• [What you will do] From the passage about the office makeover, reproduce the text between "My office has" and "the new year.", inclusive.

• [Text excerpt]
╭──
My office has been touched-up, tidied, desk debris cleared (dusty three-year-old "must-do" piles purged into the recycling bin); we purchased a proper adjustable chair (and removed the folding chair which had replaced the exercise ball both of which had rendered me nearly lame on writing week; seriously, I temporarily lost all feeling down one leg), and Kevin used the skill-saw to customize the tiny computer desk I've been using since 1998 (now there was a worthwhile $99.00 investment in pressed-fibre technology). And suddenly, I am sitting in well-organized comfort before my computer screen, in a sunny room that is, yes, still a playroom; but the toys are easily hidden in cupboards and closet, and the bookshelf holds kids' books on the lower shelves and my books on the upper shelves. I'm ready for the new year.
Because of course this is the real new year. Forget January 1st. I am filled with excitement and energy and ideas and plots and schemes and plans and routines, and my calendar is chock-a-block from one end to the other with everything we're going to do.
╰──
Data items
╭──
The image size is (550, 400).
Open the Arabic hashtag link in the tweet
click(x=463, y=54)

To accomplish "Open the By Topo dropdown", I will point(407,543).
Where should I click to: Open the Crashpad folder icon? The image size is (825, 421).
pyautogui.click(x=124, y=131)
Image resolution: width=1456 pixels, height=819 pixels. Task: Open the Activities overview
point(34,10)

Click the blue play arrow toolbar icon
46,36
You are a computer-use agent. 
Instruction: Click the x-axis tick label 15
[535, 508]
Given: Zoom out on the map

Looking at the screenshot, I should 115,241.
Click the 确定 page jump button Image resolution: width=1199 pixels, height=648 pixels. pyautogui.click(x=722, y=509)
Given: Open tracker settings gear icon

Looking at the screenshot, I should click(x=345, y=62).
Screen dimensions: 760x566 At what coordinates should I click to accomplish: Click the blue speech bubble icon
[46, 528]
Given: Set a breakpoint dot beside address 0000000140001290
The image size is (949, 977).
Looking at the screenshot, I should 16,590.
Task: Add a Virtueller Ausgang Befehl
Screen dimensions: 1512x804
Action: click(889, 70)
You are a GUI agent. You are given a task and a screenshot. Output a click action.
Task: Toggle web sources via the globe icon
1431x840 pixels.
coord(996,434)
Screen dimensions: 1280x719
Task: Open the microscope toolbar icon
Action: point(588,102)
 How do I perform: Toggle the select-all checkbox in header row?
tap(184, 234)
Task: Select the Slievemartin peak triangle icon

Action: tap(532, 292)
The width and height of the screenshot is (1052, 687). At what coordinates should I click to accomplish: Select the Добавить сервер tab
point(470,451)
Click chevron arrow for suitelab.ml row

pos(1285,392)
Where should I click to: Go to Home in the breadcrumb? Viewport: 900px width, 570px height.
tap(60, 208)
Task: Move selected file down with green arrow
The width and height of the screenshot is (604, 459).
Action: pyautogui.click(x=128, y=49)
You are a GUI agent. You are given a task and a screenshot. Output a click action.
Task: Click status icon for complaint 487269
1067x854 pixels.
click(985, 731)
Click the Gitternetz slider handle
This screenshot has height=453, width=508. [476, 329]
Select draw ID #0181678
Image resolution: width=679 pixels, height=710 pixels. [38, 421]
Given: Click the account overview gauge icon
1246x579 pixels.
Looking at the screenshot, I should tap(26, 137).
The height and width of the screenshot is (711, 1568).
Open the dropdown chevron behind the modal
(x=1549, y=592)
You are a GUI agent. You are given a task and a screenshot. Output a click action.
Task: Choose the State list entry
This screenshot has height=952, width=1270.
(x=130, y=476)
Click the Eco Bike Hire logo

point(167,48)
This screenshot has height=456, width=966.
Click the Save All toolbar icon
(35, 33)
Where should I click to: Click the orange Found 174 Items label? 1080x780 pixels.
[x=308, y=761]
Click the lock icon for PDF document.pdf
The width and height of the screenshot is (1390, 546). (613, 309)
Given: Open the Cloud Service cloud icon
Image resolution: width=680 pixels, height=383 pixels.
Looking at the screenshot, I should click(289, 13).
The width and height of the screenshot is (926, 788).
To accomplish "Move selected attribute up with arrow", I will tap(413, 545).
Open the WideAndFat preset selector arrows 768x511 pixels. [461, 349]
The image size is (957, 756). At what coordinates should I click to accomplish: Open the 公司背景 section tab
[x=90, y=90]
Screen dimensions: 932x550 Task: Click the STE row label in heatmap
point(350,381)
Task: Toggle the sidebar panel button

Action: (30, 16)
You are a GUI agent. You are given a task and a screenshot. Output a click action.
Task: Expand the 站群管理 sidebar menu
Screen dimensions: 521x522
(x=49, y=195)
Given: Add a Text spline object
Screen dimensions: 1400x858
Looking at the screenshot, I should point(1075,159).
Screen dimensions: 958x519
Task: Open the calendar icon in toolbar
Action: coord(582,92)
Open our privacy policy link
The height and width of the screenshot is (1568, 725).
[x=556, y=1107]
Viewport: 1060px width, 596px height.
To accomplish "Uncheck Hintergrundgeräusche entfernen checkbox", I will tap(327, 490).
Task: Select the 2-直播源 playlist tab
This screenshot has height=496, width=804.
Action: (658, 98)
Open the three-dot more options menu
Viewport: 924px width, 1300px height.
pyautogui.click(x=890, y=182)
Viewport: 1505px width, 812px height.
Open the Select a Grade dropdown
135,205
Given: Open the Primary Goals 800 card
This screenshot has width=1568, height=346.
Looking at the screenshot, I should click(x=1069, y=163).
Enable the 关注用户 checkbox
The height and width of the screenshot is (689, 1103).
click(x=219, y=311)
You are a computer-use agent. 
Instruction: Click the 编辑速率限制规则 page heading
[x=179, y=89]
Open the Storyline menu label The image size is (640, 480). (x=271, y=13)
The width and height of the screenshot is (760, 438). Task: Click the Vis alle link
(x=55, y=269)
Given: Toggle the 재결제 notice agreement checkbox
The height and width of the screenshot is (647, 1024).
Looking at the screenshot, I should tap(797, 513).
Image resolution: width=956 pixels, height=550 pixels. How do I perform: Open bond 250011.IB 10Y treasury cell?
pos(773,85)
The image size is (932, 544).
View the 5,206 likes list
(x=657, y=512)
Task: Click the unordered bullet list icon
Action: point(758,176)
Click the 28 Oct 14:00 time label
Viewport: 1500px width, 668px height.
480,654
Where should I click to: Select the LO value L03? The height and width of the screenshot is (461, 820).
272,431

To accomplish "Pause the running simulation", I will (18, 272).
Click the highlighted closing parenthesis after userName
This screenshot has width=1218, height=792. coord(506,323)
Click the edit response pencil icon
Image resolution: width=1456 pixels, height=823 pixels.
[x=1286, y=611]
╰──
• [Solution to the problem]
My office has been touched-up, tidied, desk debris cleared (dusty three-year-old "must-do" piles purged into the recycling bin); we purchased a proper adjustable chair (and removed the folding chair which had replaced the exercise ball both of which had rendered me nearly lame on writing week; seriously, I temporarily lost all feeling down one leg), and Kevin used the skill-saw to customize the tiny computer desk I've been using since 1998 (now there was a worthwhile $99.00 investment in pressed-fibre technology). And suddenly, I am sitting in well-organized comfort before my computer screen, in a sunny room that is, yes, still a playroom; but the toys are easily hidden in cupboards and closet, and the bookshelf holds kids' books on the lower shelves and my books on the upper shelves. I'm ready for the new year.